To quote Wiki on diners, “Most railroads began offering meal service on trains even before the First Transcontinental Railroad*. By the mid-1880s, dedicated dining cars were a normal part of long-distance trains from Chicago for points westward, save those of the Santa Fe, which relied on America’s first interstate network of restaurants to feed passengers en route, the legendary ‘Harvey Houses.’”

Likewise, Wiki on sleeping cars says they were first introduced in 1839 by the Cumberland Valley Railroad but didn’t get really rolling (heh) until George Pullman got into the act in 1867.

There would have been no way to travel from New York to Wells without changing trains. NYC to Chicago in one jump is no problem – The New York Central or the Pennsylvania Railroad spring immediately to mind – but Wells was served then only by the Union Pacific, and that went only as far as Omaha. So, NYC to Chicago, then to Omaha by some midwestern road (Perhaps a Doper more up on those can say what the possibilities are) thence to Wells by UP.

Even in the golden age of railroading, say the teens through the pre-depression twenties, you would have to change trains. Starting during the depression, “a” train could be handed off from one railroad to the next west of Chicago, The City of San Francisco and California Zephyr being two famous examples, but the Mississippi was like some sort of iron curtain; to get past in either direction you had to change trains. The one small exception that I know of was that the Zephyr had available one sleeper that would continue from Chicago to NYC via the PRR or NYC on alternate days for a while but, that didn’t last long.

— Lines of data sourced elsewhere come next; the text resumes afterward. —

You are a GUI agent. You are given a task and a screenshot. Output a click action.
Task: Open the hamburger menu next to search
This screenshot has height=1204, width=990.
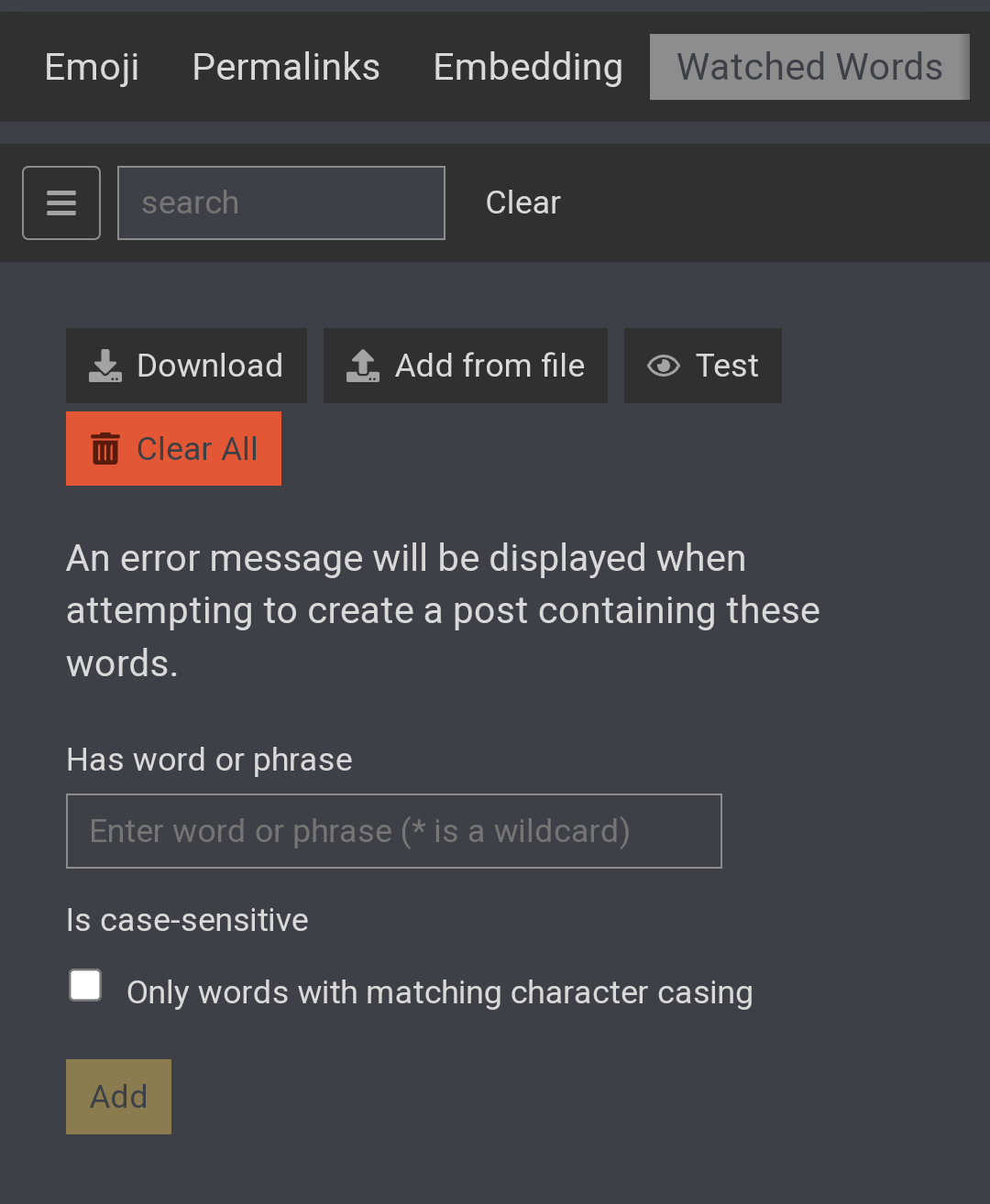61,202
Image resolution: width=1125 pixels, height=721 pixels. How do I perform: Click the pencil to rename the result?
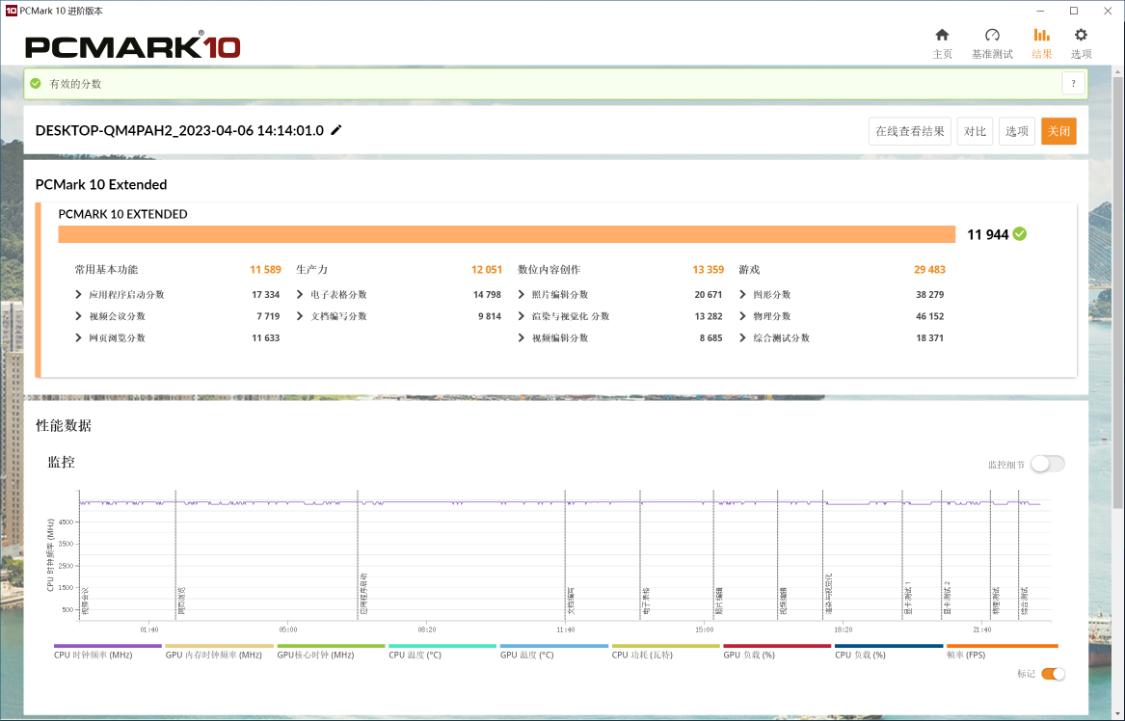[337, 129]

*That’s 1869 for non-railroad buffs.

Ah, thank you all. :slight_smile: I think I might 'phone her tomorrow (far too late at night here now) and tell her about these answers, and persuade her to go and read the thread, perhaps at the public library on Monday.

I’m very grateful to you all, and DesertDog sounds particularly knowledgeable, and now I find myself wishing to do a long and interesting train journey. See, distracted again. :slight_smile:

Chicago to Omaha would have been via Chicago & North Western Railway or (less likely) via the Chicago, Burlington & Quincy R.R.

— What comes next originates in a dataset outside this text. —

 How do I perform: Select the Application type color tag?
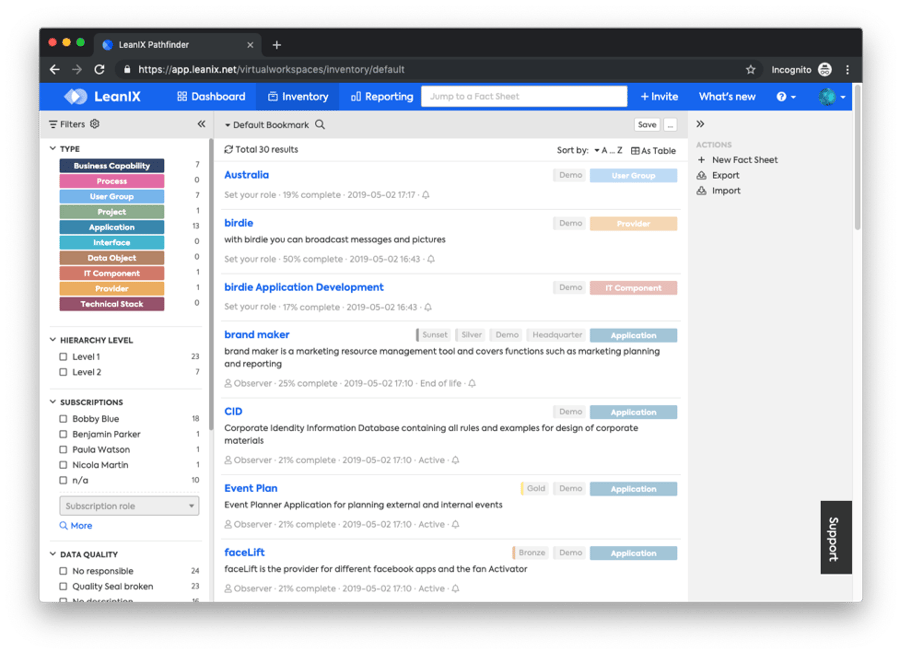111,227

DesertDog is right, though even when there were through sleeper cars, they’d spend the day in Chicago or New Orleans or perhaps St. Louis. There never were through transcontinental trains.

Also, in the 1890s the vast majority of sleeper accommodations were what were called sections: facing chairs that would convert to two bunks with curtains at night. They would be sold to strangers, and the practice was that the purchaser of the lower bunk (more expensive) got to face forward during the day.

I’d do more research on dining cars in the 1890s. IIRC, William Mackenzie’s “Dining Car to the Pacific” makes the claim that the Northern Pacific’s competitive edge for passengers in the early 20th century was its dining cars, which other railroad reluctantly adopted.

Me, I’m off on the Southwest Chief from Chicago to Albuquerque tomorrow (in sleeper, of course).

Another interesting book on dining cars is Dinner Is Served - Fine Dining Aboard the Southern Pacific by Jim A. Loveland. Great pictures, history and a few recipes.

Whoops; brain slipped a cog. Wells was served by the Southern Pacific in 1890, after it subsumed the Central Pacific in 1885. The Union Pacific stopped in Utah back then and for generations after, so another change of trains in Ogden would be needed.

Amazing what a little caffeine does for one’s memory.

Oh now I’m tempted to go looking for the books mentioned. Eek no! Not to go buying books particularly now that my computer has taken to crashing and might be planning to die.

Many thanks to you all for your knowledge and for troubling to reply, and wishing a good journey to Iskpolkom.

:slight_smile:

By the 1890s, most passengers on a cross-country trip would be eating at Harvey Houses.

Santa Fe, yes. The others, not so much particularly east of Chicago.